┌─ MATERIAL SHOWN

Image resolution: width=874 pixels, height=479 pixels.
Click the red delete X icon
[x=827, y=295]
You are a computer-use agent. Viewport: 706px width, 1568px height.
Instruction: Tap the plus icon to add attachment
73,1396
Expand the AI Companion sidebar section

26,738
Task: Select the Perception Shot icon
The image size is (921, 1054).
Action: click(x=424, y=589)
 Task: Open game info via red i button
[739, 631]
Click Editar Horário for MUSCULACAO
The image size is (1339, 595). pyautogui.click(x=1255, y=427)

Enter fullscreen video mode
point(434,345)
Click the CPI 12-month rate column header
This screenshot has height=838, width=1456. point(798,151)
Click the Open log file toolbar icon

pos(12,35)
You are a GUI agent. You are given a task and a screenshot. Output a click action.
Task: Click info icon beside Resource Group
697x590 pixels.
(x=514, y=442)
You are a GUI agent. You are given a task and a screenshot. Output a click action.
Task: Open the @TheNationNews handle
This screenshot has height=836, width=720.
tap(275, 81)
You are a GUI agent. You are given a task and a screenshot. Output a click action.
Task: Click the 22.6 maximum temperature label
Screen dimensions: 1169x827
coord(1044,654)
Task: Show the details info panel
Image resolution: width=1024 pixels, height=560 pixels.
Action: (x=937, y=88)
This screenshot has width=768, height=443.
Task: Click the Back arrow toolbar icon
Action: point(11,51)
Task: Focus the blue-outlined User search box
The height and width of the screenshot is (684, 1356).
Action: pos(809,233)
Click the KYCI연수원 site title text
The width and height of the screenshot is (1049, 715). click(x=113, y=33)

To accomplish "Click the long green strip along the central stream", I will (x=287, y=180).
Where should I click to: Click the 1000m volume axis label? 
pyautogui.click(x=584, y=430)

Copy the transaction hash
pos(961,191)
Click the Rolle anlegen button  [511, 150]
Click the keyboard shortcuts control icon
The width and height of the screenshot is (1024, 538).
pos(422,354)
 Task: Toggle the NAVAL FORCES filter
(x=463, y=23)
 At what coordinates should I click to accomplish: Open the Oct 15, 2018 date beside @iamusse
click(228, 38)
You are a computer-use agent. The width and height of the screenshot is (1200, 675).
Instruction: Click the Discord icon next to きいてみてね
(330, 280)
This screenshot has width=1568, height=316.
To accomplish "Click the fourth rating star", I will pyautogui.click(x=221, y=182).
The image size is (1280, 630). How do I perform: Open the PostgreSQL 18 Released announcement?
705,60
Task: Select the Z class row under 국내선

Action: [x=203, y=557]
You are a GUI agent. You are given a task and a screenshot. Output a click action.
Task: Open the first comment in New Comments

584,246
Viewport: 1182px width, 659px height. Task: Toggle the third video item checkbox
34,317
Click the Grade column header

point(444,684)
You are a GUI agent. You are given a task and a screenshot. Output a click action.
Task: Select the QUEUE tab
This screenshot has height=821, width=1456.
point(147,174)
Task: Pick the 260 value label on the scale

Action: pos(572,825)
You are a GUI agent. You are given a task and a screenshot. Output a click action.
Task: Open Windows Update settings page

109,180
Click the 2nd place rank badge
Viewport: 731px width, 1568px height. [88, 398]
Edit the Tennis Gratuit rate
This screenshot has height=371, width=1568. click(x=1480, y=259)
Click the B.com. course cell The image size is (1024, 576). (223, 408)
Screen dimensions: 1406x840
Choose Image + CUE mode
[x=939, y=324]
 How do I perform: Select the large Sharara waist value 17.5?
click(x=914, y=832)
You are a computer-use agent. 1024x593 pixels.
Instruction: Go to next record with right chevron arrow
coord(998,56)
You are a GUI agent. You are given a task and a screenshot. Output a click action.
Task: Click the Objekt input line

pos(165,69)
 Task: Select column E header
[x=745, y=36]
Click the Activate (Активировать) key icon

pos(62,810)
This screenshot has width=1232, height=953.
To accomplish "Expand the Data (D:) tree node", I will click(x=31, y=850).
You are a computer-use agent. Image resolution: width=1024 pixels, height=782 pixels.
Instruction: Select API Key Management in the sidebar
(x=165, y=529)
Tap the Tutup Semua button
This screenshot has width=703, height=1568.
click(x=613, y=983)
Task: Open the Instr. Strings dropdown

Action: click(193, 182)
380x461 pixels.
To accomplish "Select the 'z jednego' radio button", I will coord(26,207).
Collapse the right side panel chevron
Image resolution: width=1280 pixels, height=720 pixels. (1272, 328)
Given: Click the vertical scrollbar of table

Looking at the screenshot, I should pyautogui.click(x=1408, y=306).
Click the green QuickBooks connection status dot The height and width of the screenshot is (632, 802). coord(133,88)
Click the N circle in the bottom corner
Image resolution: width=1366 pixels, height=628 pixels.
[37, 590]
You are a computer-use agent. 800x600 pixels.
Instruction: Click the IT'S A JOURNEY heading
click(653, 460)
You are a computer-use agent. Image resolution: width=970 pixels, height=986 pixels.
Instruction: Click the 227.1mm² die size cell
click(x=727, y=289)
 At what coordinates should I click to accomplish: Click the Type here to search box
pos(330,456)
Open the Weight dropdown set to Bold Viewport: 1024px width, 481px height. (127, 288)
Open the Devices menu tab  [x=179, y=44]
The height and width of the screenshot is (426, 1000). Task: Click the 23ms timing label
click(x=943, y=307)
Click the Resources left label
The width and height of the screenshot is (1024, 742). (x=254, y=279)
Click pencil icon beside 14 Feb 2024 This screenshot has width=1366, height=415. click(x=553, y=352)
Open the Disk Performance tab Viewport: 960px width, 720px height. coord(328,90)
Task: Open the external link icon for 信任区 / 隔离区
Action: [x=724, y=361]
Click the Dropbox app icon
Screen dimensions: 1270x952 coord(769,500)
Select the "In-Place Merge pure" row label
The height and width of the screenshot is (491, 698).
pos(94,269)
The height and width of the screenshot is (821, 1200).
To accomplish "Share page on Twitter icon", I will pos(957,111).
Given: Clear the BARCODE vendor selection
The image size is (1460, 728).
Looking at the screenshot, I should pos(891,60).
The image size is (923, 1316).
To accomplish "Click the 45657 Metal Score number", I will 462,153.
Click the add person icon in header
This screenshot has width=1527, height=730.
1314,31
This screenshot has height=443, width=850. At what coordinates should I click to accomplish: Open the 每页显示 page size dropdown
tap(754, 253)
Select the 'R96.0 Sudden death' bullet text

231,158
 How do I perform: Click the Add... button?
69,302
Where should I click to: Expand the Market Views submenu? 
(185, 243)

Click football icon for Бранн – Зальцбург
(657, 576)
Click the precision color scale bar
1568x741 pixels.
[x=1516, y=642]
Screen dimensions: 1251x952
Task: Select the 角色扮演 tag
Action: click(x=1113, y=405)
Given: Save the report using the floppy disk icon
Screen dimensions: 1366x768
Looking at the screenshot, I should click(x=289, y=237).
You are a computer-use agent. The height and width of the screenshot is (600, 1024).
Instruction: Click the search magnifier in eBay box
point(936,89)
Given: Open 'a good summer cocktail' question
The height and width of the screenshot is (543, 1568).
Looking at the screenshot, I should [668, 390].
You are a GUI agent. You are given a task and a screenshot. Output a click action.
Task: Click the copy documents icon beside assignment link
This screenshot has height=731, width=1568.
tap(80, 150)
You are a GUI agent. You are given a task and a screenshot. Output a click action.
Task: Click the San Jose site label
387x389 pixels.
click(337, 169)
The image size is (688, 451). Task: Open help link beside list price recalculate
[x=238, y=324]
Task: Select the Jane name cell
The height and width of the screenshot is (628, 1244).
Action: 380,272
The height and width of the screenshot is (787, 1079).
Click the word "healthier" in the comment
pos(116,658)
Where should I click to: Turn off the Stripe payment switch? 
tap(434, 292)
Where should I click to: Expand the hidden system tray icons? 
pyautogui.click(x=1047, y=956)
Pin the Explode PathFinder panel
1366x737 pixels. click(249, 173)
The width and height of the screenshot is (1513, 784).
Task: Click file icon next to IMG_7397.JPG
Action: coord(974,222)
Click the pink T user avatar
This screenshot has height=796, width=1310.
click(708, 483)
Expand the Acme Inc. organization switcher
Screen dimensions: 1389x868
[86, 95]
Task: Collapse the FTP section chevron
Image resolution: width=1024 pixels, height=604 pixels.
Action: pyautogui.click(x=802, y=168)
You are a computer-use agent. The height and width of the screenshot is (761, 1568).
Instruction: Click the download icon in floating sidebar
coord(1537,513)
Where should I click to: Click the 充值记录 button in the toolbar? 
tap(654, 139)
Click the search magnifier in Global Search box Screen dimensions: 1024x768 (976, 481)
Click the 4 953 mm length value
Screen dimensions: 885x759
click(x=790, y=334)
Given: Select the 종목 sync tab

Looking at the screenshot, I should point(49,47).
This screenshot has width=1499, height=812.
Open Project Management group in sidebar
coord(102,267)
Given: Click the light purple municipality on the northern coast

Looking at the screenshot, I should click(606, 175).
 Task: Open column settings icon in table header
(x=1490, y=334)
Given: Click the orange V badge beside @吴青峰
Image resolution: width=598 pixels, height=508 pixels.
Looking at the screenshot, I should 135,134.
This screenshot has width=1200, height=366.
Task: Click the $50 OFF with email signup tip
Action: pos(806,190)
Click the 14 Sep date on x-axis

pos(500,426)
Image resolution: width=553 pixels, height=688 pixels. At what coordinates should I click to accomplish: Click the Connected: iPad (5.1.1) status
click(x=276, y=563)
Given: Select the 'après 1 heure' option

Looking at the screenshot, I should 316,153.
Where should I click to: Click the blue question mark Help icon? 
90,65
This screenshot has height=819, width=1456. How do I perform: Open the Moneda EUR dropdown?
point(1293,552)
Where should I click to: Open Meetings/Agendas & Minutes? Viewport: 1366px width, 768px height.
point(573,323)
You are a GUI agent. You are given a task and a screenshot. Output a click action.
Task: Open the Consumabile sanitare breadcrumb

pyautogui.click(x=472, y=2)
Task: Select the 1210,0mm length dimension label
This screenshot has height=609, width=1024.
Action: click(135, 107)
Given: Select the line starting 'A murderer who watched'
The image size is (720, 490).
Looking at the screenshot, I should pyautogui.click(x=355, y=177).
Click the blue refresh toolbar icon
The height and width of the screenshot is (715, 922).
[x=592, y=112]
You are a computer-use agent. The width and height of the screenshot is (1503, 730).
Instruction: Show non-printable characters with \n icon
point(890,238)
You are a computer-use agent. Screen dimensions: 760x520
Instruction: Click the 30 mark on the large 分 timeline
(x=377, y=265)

└─

Working from the data above, extract solely the lines from the one containing "At what coordinates should I click to accomplish: Open the Oct" through the one containing "Tap the Tutup Semua button", exactly as they appear, both included.

 At what coordinates should I click to accomplish: Open the Oct 15, 2018 date beside @iamusse
click(228, 38)
You are a computer-use agent. The width and height of the screenshot is (1200, 675).
Instruction: Click the Discord icon next to きいてみてね
(330, 280)
This screenshot has width=1568, height=316.
To accomplish "Click the fourth rating star", I will pyautogui.click(x=221, y=182).
The image size is (1280, 630). How do I perform: Open the PostgreSQL 18 Released announcement?
705,60
Task: Select the Z class row under 국내선

Action: [x=203, y=557]
You are a GUI agent. You are given a task and a screenshot. Output a click action.
Task: Open the first comment in New Comments

584,246
Viewport: 1182px width, 659px height. Task: Toggle the third video item checkbox
34,317
Click the Grade column header

point(444,684)
You are a GUI agent. You are given a task and a screenshot. Output a click action.
Task: Select the QUEUE tab
This screenshot has height=821, width=1456.
point(147,174)
Task: Pick the 260 value label on the scale

Action: pos(572,825)
You are a GUI agent. You are given a task and a screenshot. Output a click action.
Task: Open Windows Update settings page

109,180
Click the 2nd place rank badge
Viewport: 731px width, 1568px height. [88, 398]
Edit the Tennis Gratuit rate
This screenshot has height=371, width=1568. click(x=1480, y=259)
Click the B.com. course cell The image size is (1024, 576). (223, 408)
Screen dimensions: 1406x840
Choose Image + CUE mode
[x=939, y=324]
 How do I perform: Select the large Sharara waist value 17.5?
click(x=914, y=832)
You are a computer-use agent. 1024x593 pixels.
Instruction: Go to next record with right chevron arrow
coord(998,56)
You are a GUI agent. You are given a task and a screenshot. Output a click action.
Task: Click the Objekt input line

pos(165,69)
 Task: Select column E header
[x=745, y=36]
Click the Activate (Активировать) key icon

pos(62,810)
This screenshot has width=1232, height=953.
To accomplish "Expand the Data (D:) tree node", I will click(x=31, y=850).
You are a computer-use agent. Image resolution: width=1024 pixels, height=782 pixels.
Instruction: Select API Key Management in the sidebar
(x=165, y=529)
Tap the Tutup Semua button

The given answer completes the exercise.